Ils rentrèrent ainsi, sans échanger une parole. Marceline gagna sa chambre. Il la suivit, toujours silencieux.

Lorsqu’elle eut retiré son chapeau, il s’approcha d’elle et lui dit d’une voix humble :

« Tu me pardonnes ?

— Non, » fit Marceline.

Il la regarda, très surpris, car il voyait clair maintenant en cette âme limpide, et il croyait en son indulgence. Elle reprit :

« Je te pardonnerai plus tard, quand tu ne douteras plus de moi.

— Je n’en doute pas.

— Aujourd’hui, non. Mais demain ?…

— Alors ?…

— Alors, nous allons partir. Nous vivrons à la campagne un an, deux ans, s’il le faut… et seuls… sans voir personne. Quand tu auras bien compris que je suis capable de sacrifier tous mes goûts et tous mes plaisirs… lorsque j’aime — alors, nous reviendrons.
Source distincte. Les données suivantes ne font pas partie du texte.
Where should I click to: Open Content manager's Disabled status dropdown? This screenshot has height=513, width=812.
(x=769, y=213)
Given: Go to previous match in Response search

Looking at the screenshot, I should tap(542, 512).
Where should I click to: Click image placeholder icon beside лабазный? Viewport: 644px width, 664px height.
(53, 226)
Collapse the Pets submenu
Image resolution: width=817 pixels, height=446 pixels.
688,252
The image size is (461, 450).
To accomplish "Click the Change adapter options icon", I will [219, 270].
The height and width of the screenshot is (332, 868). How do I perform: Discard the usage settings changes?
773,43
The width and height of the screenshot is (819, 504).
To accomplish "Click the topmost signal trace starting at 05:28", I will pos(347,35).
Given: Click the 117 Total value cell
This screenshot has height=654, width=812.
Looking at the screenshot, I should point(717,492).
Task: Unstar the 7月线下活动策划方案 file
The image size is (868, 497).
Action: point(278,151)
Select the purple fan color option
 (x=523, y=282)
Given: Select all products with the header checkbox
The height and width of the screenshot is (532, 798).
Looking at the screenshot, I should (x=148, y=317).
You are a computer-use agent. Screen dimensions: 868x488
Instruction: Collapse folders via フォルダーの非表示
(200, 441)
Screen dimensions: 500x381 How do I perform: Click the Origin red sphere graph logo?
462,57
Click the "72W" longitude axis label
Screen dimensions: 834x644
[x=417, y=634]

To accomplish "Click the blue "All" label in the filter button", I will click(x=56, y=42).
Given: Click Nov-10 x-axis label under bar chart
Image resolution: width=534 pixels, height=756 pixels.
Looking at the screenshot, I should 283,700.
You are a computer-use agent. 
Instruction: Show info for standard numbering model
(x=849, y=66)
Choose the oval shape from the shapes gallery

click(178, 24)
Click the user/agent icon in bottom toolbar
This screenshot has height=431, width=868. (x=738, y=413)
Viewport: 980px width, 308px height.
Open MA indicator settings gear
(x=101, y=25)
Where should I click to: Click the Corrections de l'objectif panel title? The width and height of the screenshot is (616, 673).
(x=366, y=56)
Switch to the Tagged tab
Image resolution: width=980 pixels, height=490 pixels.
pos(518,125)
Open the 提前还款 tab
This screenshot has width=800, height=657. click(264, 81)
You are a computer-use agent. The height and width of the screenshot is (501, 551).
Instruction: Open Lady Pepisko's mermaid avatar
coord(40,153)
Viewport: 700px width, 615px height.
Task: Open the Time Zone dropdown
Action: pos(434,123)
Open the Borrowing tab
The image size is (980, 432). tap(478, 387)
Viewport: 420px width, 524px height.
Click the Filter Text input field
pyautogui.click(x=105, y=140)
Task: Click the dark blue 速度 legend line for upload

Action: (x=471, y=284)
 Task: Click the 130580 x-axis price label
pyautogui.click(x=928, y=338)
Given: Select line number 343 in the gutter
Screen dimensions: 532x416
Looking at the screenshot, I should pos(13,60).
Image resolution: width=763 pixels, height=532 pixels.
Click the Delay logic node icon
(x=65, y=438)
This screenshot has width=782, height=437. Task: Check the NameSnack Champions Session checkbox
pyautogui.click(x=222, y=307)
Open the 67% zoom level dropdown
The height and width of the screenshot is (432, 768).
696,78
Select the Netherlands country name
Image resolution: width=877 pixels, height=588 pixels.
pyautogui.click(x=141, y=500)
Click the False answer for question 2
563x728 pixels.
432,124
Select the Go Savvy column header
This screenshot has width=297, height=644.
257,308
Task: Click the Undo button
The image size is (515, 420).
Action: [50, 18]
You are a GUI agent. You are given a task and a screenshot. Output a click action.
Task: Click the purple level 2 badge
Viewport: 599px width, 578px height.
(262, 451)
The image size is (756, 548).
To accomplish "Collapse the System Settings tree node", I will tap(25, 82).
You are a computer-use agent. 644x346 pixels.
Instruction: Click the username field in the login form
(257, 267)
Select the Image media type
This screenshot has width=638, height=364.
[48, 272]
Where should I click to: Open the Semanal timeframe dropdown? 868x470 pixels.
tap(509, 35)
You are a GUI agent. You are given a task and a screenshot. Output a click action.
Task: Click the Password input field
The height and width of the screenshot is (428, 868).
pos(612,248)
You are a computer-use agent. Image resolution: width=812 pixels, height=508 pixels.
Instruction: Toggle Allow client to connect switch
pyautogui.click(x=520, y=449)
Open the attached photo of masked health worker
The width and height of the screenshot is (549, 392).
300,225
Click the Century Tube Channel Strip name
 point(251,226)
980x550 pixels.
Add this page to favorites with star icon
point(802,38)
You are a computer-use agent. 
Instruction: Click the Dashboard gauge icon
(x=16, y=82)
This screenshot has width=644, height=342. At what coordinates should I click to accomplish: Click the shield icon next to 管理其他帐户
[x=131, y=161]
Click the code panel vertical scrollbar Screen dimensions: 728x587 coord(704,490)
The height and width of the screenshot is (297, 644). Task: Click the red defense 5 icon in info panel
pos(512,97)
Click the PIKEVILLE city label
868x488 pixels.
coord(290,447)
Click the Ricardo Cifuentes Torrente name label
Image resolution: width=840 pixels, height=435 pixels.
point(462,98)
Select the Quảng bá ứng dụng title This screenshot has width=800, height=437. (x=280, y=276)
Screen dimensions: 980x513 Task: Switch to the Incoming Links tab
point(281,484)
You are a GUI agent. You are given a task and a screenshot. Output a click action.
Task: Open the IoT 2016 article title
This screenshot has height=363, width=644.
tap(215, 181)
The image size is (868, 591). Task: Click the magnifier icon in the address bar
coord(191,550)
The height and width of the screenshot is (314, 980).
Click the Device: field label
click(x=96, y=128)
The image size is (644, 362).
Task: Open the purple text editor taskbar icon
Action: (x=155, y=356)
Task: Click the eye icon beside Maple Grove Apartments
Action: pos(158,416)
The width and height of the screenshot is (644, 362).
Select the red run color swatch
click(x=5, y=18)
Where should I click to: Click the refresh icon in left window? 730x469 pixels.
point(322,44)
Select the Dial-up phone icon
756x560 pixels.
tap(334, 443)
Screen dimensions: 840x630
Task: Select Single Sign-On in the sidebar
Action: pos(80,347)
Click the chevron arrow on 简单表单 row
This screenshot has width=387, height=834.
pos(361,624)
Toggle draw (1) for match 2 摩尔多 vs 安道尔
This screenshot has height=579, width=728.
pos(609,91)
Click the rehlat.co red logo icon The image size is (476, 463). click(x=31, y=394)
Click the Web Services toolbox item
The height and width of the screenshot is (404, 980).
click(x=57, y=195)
— Nous reviendrons dans quelques jours, murmura-t-il, tremblant de joie.

— Non, dit-elle, le doute est une maladie longue à guérir. Et je veux te guérir. »

Il joignit les mains. Il fut près de s’agenouiller devant elle. Il eût voulu lui crier son amour et son bonheur. Mais il se tut. Les larmes l’étouffaient.